Course Correction
Hell or bull market?... This flight is complicated... Sluggish home sales, but better than before... Other signs of recession... The soft landing 'looks less convincing'... Jerome Powell on deck... Gold, explained another way...
This 'landing' is complicated...
For about two years, you've probably heard the terms "soft landing" and "hard landing" – two possible outcomes of one of the most significant rate-hike runs in U.S. history...
The former represents the idea that significantly raising the cost of borrowing from near zero won't cause consequential economic damage.
The latter suggests it all goes to hell. Crisis levels of unemployment. Corporations struggling to create revenue. Maybe even riots in the street, the whole bit. Now that we write these words, it feels like we've already seen a glimpse of what a hard landing is considered.
But as I (Corey McLaughlin) will share today, the full experience may still be ahead.
At the very least, there's some drifting between hard- and soft-landing paths going on... It's as if Uncle Sam Airlines is veering before being "course corrected" as much as, say, Federal Reserve Chair Jerome Powell thinks it can be.
Take today's two major economic reports...
A report on U.S. home sales and manufacturing activity told two different stories...
Each month, the National Association of Realtors publishes data on existing-home sales. These are generally a good barometer for economic activity and a decent sign of its health. After all, most Americans' wealth is tied to their home or living situation.
Today's report from the association showed activity rose 1.3% from June to July, snapping a four-month sales decline that began in March.
This coincided with a slight drop in mortgage rates in the same period.

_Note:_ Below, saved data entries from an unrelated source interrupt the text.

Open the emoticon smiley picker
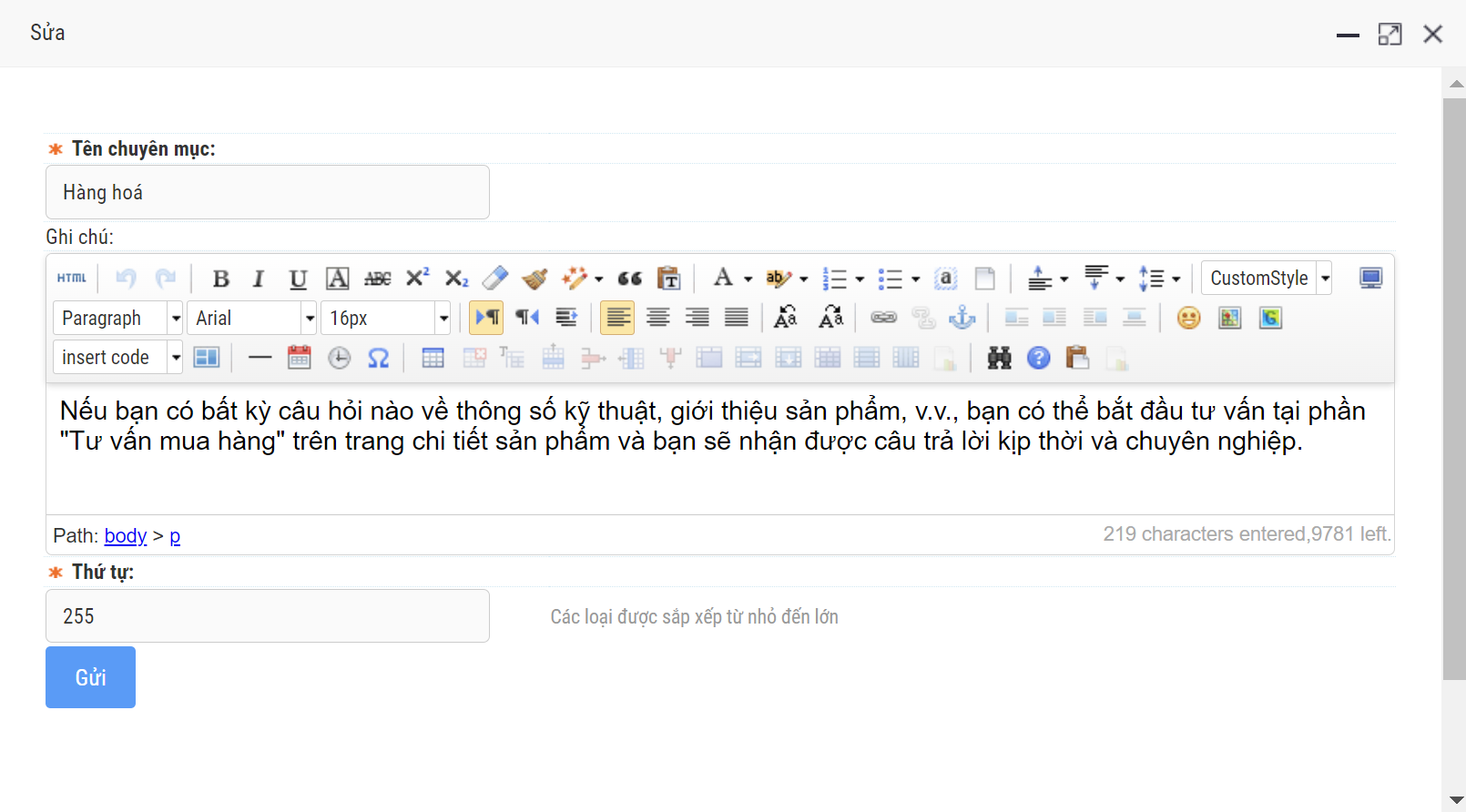 (x=1188, y=318)
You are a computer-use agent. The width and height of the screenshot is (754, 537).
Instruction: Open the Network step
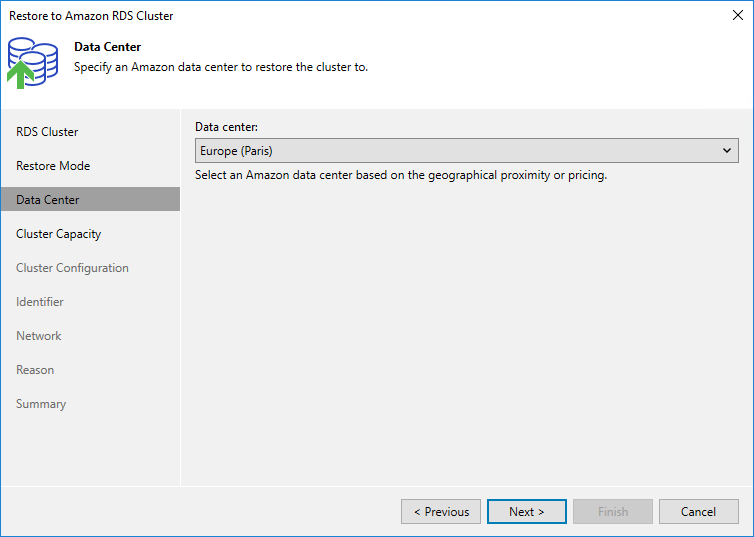click(x=39, y=336)
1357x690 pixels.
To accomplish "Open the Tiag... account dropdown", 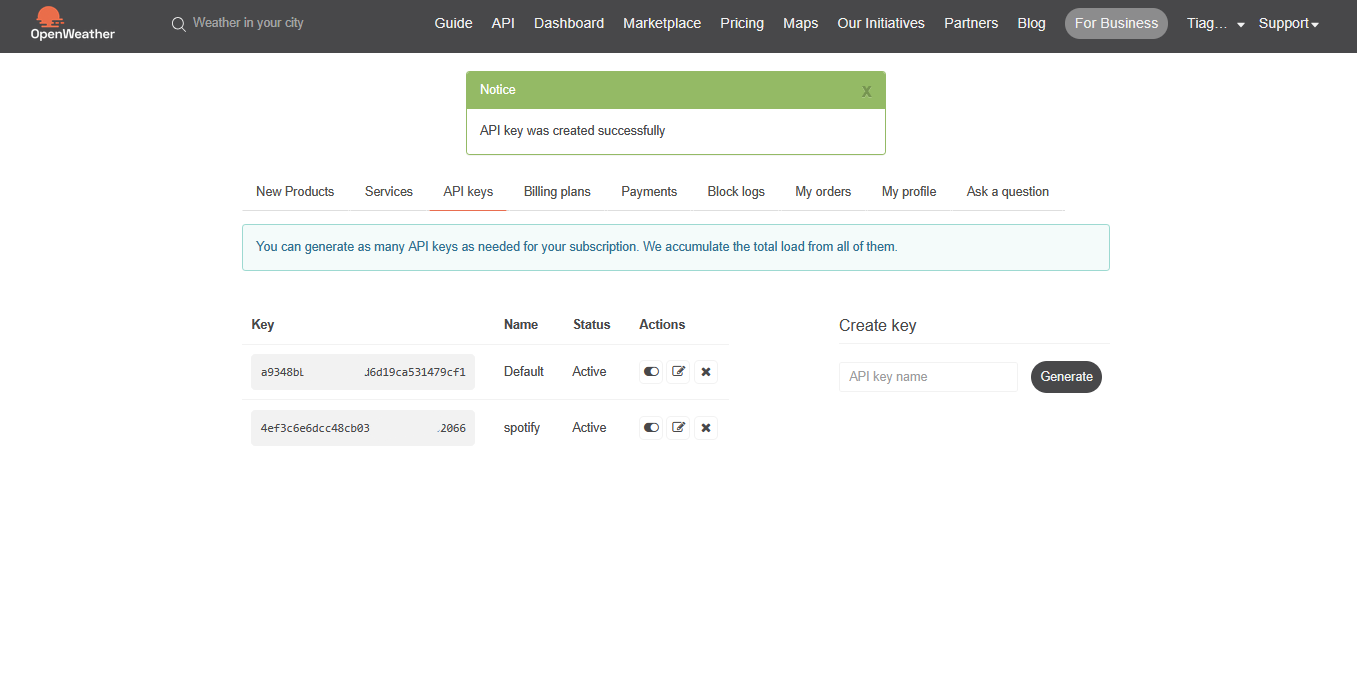I will click(x=1215, y=24).
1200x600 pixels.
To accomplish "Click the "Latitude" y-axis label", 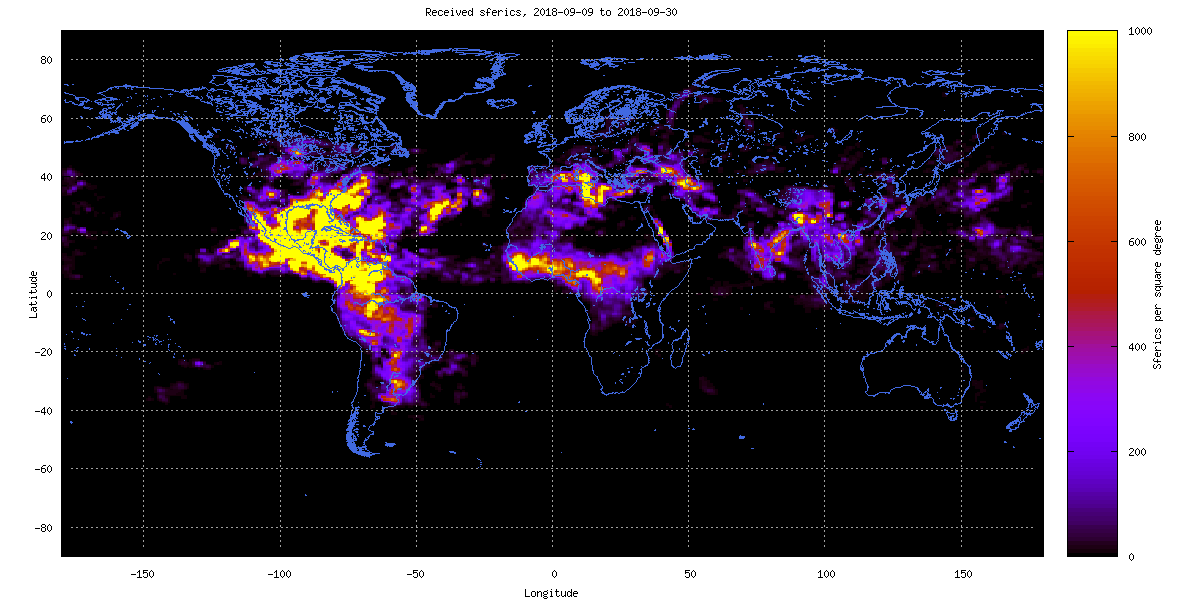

According to Freddie Mac, the average 30-year fixed rate was around 7% at the start of June, then 6.75% at the end of July (and today even lower... to 6.5%).
And that happened as market expectations have grown for the Fed to lower its benchmark bank-lending rate, not coincidentally by 25 or 50 basis points (0.25 or 0.5 percentage points).
Overall sales were still 2.5% lower than at the same time last year, but the median sales price for existing homes rose by about 4% to a somewhat staggering $422,600. Sales rose in the Northeast and West, though they slowed in the Midwest and South, as inventory remains slim.
Put it all together, and the Realtors' chief economist Lawrence Yun said...
Despite the modest gain, home sales are still sluggish. But consumers are definitely seeing more choices, and affordability is improving due to lower interest rates.
If anything, there might be some very small signs in residential real estate of another "take off" starting because of the mere thought of lower interest rates already. But don't get me wrong... We're very far from a booming real estate market. It's probably more like "taxiing."
The worse news...
Meanwhile, though, a widely followed, leading indicator of manufacturing activity in the U.S. – S&P Global's Purchasing Managers' Index ("PMI") – fell to 48. Anything below 50 is a sign of economic "contraction," or recession.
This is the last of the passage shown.